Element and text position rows
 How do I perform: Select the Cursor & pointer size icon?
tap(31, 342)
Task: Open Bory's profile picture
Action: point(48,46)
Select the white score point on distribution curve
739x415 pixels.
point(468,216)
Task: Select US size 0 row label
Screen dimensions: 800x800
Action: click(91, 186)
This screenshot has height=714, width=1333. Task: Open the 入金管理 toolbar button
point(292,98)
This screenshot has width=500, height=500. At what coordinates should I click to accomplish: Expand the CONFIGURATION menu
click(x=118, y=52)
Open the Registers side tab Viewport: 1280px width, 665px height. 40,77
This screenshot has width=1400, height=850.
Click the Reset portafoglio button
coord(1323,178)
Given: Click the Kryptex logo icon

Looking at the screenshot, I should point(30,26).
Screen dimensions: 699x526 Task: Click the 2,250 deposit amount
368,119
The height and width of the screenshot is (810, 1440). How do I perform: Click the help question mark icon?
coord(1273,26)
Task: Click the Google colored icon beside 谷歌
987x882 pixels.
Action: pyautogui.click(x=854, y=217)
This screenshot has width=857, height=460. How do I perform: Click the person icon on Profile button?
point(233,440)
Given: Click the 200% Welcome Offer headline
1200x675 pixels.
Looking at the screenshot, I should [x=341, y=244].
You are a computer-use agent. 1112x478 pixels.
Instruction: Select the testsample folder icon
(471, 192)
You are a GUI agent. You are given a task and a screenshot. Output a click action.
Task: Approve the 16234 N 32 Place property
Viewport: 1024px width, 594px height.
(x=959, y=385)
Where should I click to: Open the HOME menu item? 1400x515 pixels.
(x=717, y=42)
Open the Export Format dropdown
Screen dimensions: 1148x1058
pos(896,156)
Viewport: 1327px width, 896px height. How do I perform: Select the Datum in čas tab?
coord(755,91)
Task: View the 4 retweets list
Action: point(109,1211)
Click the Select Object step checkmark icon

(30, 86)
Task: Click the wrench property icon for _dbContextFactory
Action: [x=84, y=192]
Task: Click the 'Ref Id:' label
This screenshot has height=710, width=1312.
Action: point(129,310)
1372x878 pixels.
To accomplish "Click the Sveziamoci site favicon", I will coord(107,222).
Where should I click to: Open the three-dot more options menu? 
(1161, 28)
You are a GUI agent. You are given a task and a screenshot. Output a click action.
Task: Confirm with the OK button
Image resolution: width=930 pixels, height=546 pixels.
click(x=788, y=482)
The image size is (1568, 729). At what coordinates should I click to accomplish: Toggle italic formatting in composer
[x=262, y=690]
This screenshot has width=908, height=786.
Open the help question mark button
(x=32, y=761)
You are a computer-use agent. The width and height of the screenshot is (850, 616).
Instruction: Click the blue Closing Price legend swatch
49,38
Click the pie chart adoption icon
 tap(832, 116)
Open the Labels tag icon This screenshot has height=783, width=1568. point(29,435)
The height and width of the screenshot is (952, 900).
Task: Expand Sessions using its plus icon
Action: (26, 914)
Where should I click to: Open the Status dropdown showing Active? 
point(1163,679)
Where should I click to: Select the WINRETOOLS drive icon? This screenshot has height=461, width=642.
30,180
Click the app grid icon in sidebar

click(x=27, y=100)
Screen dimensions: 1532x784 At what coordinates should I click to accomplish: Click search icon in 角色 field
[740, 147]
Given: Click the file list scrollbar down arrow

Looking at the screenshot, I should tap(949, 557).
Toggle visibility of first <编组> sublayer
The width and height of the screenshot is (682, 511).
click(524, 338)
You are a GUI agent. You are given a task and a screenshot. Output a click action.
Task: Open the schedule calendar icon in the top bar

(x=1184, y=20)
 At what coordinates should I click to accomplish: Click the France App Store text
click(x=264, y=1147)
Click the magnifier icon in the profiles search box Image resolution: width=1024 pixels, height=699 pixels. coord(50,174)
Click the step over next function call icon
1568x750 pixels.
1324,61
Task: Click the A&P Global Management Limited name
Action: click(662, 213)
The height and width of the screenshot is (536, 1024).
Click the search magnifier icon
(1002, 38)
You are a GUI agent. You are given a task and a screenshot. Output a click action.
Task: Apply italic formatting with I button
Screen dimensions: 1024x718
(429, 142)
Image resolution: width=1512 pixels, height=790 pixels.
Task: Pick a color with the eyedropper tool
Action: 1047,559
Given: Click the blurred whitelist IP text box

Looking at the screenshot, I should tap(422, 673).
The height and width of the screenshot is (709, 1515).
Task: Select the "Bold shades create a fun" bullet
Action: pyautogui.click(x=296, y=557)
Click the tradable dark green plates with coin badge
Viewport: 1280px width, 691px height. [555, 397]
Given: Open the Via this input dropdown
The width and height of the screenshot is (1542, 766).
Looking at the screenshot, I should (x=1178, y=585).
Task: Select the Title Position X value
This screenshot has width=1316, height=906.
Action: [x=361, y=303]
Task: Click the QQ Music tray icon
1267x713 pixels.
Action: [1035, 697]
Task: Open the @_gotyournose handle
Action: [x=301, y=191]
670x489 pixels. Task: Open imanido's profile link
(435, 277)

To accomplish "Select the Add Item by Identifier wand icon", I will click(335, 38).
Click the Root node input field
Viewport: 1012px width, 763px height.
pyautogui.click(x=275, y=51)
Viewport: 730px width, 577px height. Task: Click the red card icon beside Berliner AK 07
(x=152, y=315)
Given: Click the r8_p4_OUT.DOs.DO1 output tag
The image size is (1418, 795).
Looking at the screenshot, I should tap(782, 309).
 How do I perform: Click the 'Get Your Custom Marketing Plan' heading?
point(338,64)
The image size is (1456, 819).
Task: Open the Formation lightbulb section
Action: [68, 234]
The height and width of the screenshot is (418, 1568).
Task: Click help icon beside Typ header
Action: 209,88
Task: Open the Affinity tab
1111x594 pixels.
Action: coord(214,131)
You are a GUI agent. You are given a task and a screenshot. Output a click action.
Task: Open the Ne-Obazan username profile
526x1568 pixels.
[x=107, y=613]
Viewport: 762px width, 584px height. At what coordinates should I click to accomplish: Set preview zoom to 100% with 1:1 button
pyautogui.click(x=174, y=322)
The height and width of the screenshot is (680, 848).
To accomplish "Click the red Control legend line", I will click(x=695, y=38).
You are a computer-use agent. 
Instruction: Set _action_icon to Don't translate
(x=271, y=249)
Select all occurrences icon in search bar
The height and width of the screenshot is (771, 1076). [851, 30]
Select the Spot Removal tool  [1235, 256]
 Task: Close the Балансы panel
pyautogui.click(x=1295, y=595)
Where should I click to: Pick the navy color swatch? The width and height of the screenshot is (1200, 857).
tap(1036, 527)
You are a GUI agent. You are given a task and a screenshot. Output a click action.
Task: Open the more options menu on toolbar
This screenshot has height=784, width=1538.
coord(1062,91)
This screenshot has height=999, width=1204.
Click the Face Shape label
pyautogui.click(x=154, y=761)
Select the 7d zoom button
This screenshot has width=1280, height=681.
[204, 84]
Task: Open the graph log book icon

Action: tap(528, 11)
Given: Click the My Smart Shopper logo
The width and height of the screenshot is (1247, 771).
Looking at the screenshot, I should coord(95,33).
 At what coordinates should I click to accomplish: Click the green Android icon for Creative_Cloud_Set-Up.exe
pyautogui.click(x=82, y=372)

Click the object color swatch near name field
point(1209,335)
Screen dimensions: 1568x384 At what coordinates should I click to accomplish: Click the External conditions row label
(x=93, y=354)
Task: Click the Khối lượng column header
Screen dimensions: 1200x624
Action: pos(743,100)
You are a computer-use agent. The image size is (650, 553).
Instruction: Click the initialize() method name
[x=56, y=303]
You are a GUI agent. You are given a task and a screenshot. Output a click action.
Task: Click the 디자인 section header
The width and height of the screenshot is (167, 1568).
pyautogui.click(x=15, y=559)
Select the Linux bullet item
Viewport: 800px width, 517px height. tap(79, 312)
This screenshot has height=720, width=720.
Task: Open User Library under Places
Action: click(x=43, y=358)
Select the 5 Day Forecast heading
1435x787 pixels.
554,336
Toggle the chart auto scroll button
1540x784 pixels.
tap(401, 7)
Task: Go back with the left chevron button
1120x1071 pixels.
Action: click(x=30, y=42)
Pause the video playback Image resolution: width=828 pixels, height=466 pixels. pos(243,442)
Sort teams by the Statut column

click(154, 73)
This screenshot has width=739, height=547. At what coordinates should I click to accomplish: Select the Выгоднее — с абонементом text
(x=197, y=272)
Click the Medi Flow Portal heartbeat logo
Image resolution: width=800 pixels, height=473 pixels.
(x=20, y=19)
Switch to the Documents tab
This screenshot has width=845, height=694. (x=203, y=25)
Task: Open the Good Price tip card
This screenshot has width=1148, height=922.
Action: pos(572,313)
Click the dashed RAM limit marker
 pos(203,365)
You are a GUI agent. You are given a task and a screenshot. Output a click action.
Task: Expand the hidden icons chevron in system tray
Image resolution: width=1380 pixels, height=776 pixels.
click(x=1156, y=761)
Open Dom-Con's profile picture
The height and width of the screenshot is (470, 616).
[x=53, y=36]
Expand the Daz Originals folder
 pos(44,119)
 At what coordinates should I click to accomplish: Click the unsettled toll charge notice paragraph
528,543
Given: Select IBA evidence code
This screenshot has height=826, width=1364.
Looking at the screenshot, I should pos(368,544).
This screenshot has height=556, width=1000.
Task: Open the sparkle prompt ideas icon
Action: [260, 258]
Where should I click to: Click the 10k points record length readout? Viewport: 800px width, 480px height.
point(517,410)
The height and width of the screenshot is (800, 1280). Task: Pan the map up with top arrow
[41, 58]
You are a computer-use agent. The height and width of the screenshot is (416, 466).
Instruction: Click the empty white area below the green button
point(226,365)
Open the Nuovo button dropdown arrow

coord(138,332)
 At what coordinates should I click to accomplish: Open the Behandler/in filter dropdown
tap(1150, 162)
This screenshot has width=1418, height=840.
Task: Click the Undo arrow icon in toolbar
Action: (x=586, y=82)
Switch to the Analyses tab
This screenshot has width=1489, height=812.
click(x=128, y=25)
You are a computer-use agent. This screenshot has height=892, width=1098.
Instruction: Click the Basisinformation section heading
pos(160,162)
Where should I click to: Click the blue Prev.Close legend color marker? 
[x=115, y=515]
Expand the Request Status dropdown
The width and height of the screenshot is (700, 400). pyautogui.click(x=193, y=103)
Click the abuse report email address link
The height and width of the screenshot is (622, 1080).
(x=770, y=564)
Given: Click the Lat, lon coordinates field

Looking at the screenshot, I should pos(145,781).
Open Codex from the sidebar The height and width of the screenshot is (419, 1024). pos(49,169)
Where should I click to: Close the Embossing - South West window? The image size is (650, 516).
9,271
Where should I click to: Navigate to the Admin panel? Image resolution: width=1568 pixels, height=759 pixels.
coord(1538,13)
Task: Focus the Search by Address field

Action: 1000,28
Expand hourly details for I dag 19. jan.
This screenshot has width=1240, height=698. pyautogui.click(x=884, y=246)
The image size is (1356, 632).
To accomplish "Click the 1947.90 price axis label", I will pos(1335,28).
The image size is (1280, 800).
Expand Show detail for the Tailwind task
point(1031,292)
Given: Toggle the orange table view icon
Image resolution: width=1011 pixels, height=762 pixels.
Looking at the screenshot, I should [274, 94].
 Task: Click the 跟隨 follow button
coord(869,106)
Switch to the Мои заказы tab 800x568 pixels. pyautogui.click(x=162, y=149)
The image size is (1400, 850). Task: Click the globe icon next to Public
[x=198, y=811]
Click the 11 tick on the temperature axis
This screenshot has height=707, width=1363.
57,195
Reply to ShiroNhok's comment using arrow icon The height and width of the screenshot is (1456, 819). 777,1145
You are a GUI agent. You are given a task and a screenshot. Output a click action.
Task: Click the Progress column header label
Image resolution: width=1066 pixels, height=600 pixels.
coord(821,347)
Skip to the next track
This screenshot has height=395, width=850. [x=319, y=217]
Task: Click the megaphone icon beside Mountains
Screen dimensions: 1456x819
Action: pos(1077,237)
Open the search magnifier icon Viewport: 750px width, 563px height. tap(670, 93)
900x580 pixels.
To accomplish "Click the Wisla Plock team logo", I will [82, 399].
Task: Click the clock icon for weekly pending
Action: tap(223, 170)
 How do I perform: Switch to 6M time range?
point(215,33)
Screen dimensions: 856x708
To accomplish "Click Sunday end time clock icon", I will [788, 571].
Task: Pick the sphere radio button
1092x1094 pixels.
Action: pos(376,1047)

» What you have to do
Retype the rows from the line containing "At what coordinates should I click to accomplish: Open" through the line containing "Looking at the screenshot, I should pos(145,781).", including both of those lines.

» Output for this exercise
 At what coordinates should I click to accomplish: Open the Behandler/in filter dropdown
tap(1150, 162)
This screenshot has width=1418, height=840.
Task: Click the Undo arrow icon in toolbar
Action: (x=586, y=82)
Switch to the Analyses tab
This screenshot has width=1489, height=812.
click(x=128, y=25)
You are a computer-use agent. This screenshot has height=892, width=1098.
Instruction: Click the Basisinformation section heading
pos(160,162)
Where should I click to: Click the blue Prev.Close legend color marker? 
[x=115, y=515]
Expand the Request Status dropdown
The width and height of the screenshot is (700, 400). pyautogui.click(x=193, y=103)
Click the abuse report email address link
The height and width of the screenshot is (622, 1080).
(x=770, y=564)
Given: Click the Lat, lon coordinates field

Looking at the screenshot, I should pos(145,781).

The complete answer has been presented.